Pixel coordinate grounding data
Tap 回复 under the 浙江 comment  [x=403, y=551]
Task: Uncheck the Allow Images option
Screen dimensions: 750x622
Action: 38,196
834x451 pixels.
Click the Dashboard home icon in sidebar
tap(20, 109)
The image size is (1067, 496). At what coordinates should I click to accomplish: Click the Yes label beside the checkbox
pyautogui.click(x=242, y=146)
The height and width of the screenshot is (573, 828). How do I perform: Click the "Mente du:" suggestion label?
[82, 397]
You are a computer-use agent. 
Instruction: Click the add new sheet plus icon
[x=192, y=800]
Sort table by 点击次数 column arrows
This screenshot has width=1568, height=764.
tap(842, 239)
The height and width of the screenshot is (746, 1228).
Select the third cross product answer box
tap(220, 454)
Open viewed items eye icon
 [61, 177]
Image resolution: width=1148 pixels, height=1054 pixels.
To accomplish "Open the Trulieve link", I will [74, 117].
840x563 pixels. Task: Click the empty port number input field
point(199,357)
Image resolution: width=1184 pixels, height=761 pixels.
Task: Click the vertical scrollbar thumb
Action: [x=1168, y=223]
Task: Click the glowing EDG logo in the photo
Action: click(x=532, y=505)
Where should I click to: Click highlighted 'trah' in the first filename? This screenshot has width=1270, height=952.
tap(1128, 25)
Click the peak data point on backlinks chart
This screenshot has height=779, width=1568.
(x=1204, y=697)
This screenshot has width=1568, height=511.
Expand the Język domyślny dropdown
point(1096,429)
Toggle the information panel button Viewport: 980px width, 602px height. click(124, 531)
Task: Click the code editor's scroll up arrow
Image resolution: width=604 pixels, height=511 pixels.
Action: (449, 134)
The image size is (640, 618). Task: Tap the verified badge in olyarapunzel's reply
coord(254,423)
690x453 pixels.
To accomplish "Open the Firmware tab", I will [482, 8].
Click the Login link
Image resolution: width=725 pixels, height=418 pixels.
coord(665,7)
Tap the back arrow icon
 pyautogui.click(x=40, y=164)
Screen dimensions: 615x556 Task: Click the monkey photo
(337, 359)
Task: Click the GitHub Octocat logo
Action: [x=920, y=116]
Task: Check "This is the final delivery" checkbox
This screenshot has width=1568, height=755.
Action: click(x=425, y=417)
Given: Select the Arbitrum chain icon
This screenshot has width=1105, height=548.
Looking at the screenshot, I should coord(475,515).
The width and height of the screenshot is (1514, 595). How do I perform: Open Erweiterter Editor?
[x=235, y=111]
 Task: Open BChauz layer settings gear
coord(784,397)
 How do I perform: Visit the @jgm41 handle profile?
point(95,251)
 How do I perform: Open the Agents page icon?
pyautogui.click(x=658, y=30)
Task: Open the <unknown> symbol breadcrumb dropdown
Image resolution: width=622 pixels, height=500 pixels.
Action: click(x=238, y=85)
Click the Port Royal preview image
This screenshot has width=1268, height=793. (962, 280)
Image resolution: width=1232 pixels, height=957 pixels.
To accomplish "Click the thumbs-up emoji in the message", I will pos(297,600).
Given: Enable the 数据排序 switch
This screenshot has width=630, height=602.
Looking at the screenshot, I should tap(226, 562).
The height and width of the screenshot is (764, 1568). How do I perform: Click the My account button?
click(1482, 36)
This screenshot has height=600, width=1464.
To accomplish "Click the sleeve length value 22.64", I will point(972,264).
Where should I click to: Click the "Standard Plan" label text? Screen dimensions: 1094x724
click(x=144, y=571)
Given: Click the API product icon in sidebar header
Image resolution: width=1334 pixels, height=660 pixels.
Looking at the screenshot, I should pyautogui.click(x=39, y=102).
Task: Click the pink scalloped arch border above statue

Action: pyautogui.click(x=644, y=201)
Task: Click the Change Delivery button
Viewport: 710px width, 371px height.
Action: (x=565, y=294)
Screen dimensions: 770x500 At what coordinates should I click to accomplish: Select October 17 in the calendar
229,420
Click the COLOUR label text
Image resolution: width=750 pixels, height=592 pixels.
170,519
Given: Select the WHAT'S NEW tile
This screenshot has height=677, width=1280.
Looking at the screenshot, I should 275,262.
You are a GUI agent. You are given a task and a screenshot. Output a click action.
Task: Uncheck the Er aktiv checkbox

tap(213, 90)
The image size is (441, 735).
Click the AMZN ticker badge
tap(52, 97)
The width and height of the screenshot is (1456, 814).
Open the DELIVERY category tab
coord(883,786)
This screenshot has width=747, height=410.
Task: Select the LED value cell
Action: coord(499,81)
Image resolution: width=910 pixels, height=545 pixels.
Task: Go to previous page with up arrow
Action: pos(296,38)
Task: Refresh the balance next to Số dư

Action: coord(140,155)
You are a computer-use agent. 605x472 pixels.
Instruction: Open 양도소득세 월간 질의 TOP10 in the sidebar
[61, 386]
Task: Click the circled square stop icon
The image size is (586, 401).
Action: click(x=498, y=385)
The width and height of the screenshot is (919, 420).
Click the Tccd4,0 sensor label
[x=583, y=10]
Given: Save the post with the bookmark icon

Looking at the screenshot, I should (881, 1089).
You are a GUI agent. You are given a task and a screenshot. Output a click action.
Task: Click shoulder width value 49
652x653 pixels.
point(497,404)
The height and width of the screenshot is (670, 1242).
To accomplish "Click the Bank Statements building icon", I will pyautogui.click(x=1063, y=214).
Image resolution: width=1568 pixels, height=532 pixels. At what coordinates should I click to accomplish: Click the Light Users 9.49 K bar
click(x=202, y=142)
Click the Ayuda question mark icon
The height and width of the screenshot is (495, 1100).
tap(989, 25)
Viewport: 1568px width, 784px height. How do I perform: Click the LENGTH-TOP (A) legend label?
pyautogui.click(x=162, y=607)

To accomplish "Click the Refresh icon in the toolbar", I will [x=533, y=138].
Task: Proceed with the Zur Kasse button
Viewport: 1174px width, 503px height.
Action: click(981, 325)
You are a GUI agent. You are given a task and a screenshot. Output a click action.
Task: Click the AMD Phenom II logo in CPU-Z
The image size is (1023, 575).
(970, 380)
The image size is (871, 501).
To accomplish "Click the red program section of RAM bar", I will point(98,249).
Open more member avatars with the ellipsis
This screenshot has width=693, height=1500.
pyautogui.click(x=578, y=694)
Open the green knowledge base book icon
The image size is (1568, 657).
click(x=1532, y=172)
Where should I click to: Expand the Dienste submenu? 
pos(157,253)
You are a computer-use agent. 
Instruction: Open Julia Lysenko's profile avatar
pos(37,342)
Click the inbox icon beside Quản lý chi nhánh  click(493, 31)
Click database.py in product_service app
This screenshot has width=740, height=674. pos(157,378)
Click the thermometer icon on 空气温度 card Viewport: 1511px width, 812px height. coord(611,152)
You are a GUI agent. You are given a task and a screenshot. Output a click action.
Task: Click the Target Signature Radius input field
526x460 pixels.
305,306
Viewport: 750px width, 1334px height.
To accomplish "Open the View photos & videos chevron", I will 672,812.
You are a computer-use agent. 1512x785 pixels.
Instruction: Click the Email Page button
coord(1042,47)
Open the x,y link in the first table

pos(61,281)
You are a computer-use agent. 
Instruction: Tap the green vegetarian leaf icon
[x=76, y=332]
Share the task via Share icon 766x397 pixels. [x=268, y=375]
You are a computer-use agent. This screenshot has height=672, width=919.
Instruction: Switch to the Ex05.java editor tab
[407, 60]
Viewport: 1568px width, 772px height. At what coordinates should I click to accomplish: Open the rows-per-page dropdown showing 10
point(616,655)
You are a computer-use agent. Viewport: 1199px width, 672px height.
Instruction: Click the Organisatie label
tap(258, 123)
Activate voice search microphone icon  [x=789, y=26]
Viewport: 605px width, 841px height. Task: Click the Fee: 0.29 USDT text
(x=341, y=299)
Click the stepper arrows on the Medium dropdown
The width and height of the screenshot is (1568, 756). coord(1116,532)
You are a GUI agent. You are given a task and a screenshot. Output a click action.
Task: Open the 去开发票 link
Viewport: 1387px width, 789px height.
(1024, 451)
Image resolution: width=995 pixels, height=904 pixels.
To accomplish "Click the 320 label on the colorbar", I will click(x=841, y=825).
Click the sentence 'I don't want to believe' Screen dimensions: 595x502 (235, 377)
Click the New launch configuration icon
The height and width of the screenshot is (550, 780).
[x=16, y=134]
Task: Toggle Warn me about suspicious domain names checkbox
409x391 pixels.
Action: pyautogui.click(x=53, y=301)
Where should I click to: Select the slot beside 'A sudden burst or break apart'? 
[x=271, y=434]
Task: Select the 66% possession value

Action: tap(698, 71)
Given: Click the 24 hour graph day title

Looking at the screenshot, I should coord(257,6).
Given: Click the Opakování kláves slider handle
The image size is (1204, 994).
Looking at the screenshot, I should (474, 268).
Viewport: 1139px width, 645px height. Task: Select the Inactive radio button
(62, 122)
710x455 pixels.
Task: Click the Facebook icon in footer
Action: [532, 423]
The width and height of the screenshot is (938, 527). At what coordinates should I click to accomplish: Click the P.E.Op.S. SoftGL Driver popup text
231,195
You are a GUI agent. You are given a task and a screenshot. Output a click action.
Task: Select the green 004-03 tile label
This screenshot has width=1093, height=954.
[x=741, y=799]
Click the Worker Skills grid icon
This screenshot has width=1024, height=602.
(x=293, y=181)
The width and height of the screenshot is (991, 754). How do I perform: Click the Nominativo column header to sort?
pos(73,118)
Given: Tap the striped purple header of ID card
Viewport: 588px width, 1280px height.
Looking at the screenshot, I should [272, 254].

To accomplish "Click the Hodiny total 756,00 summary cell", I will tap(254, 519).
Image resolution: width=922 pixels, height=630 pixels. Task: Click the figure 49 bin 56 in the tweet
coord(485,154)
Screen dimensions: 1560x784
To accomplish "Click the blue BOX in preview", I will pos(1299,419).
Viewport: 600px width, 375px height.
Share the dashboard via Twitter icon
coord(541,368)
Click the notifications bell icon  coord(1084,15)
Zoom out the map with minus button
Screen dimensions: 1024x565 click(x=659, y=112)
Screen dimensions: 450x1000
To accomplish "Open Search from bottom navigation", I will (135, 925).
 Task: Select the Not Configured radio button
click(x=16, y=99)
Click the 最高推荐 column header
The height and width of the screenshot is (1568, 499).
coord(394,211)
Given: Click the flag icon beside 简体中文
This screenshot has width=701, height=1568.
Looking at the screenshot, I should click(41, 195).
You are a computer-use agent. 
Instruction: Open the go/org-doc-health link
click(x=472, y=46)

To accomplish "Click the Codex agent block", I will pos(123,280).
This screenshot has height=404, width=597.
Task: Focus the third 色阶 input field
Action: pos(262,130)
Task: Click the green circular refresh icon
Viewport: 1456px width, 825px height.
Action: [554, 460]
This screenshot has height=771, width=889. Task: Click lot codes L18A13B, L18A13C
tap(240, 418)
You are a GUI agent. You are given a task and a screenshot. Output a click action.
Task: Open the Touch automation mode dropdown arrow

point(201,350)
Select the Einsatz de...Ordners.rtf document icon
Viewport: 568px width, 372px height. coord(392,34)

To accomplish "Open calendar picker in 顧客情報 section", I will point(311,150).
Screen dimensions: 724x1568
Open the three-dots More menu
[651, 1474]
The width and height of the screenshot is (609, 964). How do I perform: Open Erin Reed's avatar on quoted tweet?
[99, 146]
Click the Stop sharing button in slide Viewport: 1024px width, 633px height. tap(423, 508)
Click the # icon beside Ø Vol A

EXERCISE OBJECTIVE: Lines above that include the string "card" need to be copied.

TASK SOLUTION:
Click the thermometer icon on 空气温度 card Viewport: 1511px width, 812px height. coord(611,152)
Given: Tap the striped purple header of ID card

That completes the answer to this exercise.